**DATA RECORDS:**
--- START ---

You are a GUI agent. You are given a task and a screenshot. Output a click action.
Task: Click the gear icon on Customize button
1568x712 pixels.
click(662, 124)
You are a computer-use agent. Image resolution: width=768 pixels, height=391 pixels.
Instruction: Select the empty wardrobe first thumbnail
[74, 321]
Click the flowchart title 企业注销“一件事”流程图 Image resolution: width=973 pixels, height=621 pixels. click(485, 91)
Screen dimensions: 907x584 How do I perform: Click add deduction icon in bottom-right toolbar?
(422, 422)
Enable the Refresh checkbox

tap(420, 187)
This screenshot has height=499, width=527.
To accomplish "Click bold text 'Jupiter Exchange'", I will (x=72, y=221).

--- END ---
--- START ---

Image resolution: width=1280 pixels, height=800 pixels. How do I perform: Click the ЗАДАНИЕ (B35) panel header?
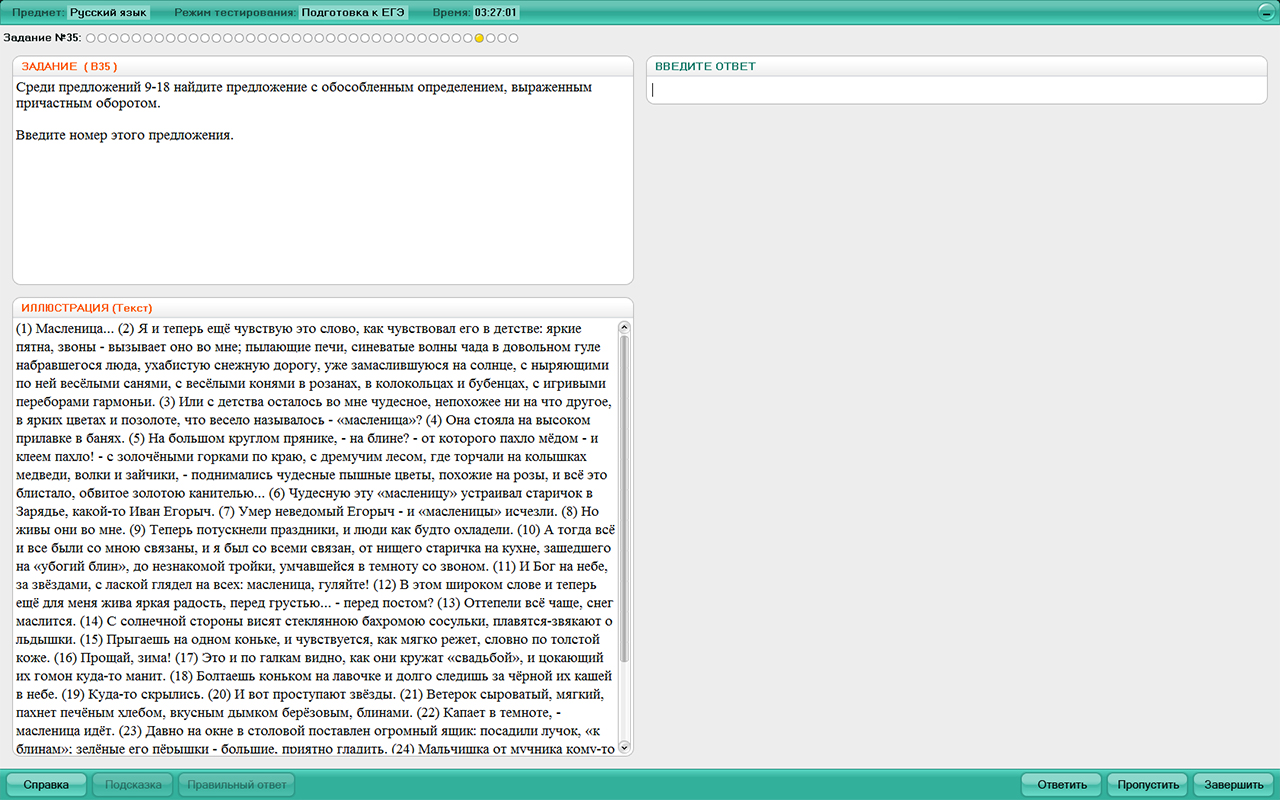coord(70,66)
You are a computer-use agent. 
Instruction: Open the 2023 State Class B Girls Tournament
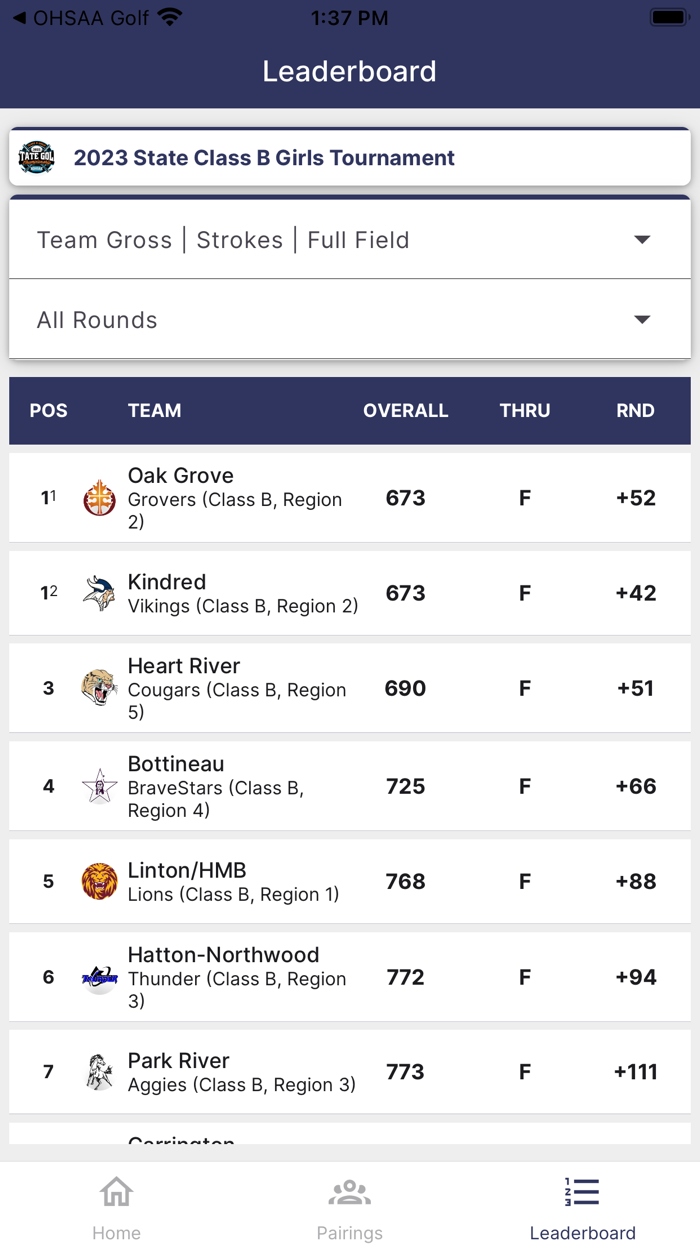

--- END ---

**AIM OF THE EXERCISE:** Return all lines of the material above in which the word "computer" occurs.

**WRITTEN SOLUTION:**
You are a computer-use agent. Image resolution: width=768 pixels, height=391 pixels.
You are a computer-use agent. 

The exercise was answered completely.